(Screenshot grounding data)
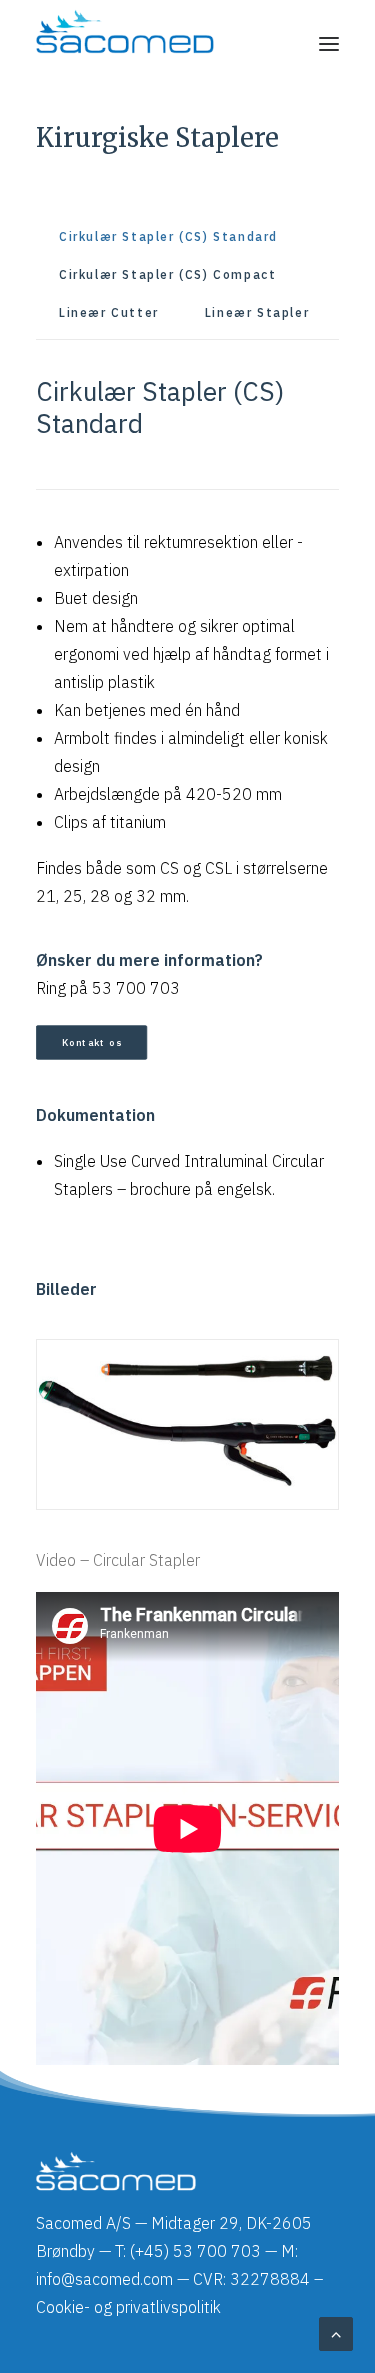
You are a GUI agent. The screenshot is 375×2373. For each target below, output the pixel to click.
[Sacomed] (125, 44)
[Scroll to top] (336, 2332)
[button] (329, 44)
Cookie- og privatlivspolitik (128, 2307)
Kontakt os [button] (92, 1042)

**Your task**
Exact copies of the entries above are needed, without their pictures.

**Expected answer**
You are a GUI agent. The screenshot is 375×2373. For each target below, output the pixel to click.
[Sacomed] (125, 44)
[Scroll to top] (336, 2332)
[button] (329, 44)
Cookie- og privatlivspolitik (128, 2307)
Kontakt os [button] (92, 1042)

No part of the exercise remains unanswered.